The Woodbury, MN, City Council has voted to approve plans to add 126 parking spaces at Woodwinds Health Campus. That's the first step in an envisioned expansion that someday could include three medical office buildings and dramatic improvements for the only hospital in Woodbury. The hospital is running out of parking because of high demand in orthopedic and maternity services and because of recent room additions, said hospital officials.
Christiana Care Health System has announced it will build a new medical center to serve the aging population north of Wilmington, DE, and in communities over the state line in Pennsylvania. The 100,000 square foot facility will include a satellite branch of Christiana's Helen F. Graham Cancer Center in Stanton. Christiana officials deny the project is an attempt to block the possible expansion into the area by Fox Chase Cancer Center.
Like many other companies, Philadelphia-based Cardone Industries Inc. was struggling with the cost of its workers' healthcare.

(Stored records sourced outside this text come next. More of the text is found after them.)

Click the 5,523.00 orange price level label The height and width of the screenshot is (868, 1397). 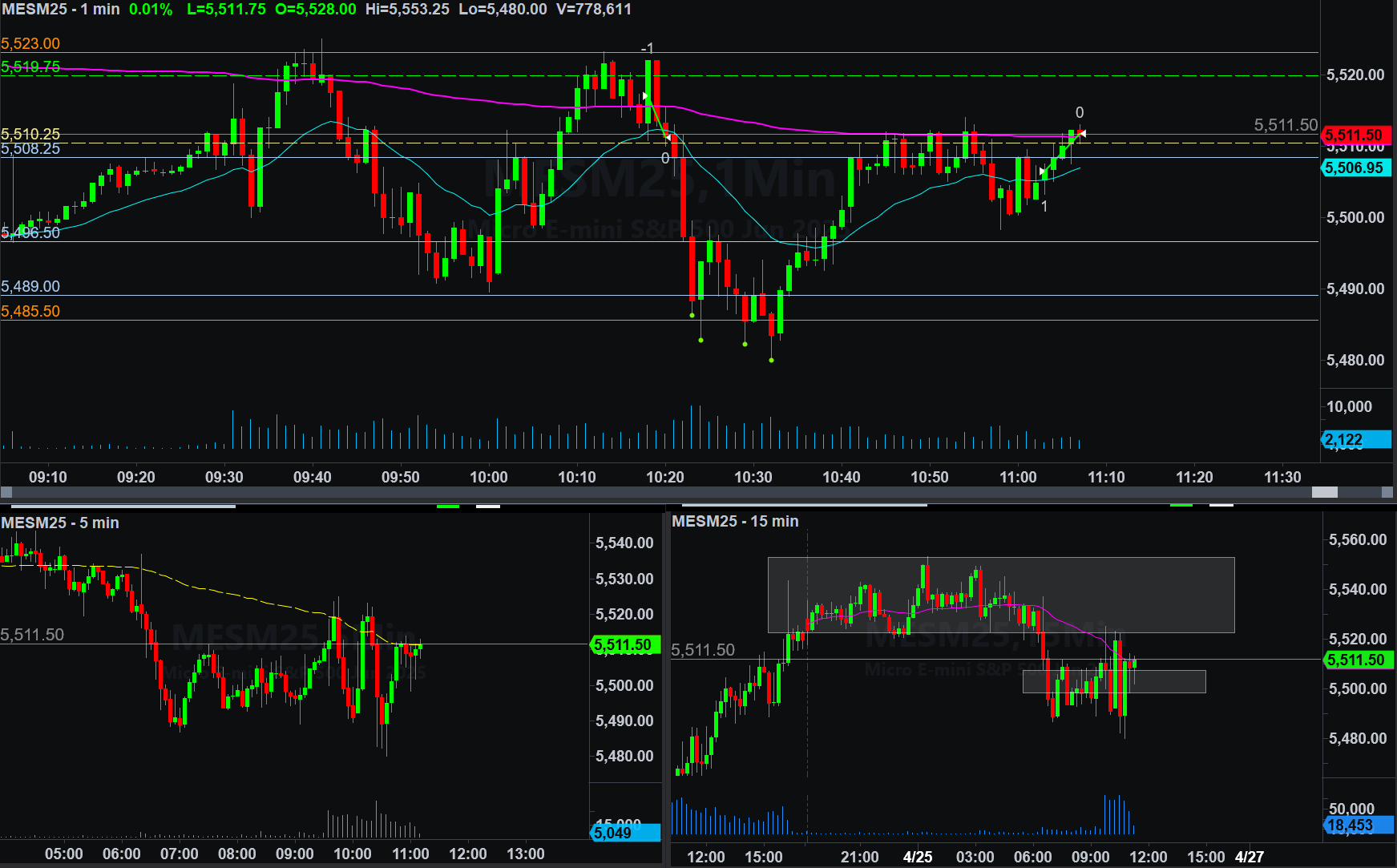[30, 43]
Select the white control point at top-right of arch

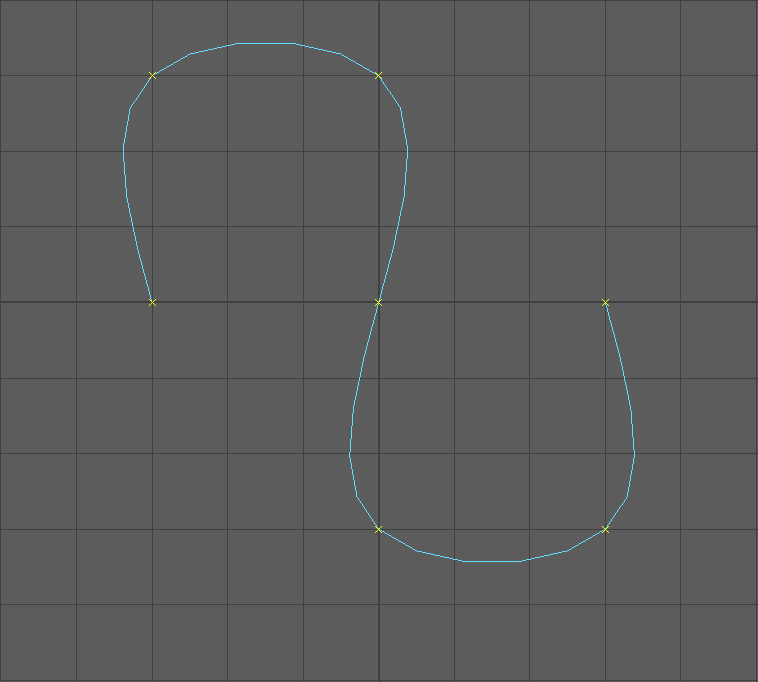[x=378, y=75]
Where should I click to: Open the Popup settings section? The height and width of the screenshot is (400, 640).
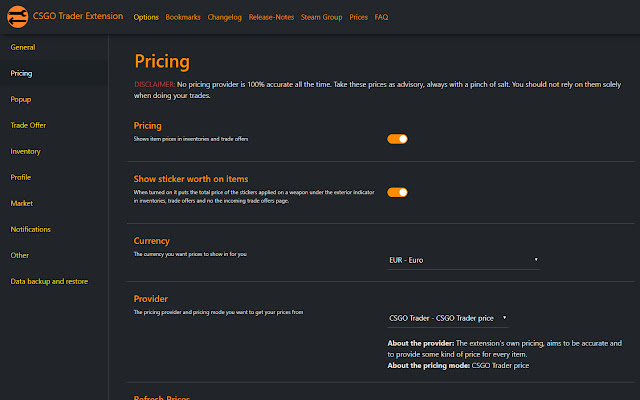tap(21, 99)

Many of its 4,000 employees lacked primary-care doctors. Rather than deal with problems early, they'd wait until they were really sick, then head for emergency rooms. In addition, a small but growing number of workers was turning down the company's health insurance plan because it was too expensive. To help, Cardone and Holy Redeemer Health System broke ground on a 2,500-square-foot health center for Cardone employees and their families that will be staffed by Holy Redeemer doctors. Workers who use the center will have a lower insurance co-payment and, those who sign up for Cardone's new Exclusive Provider Organization will pay less for their insurance.
At WellPoint, the nation's largest health insurer, Chief Executive Angela Braly is attempting to raise premiums enough to placate investors but not so much as to send customers fleeing elsewhere. WellPoint began boosting premiums after a profit warning in March. In the first six months of the year, WellPoint lost 189,000 members in the plans that it insures and the company projects an additional overall 150,000-member decline by December. The problem of how to reassure investors that profit will be maintained without losing business is confronting the entire health-insurance industry.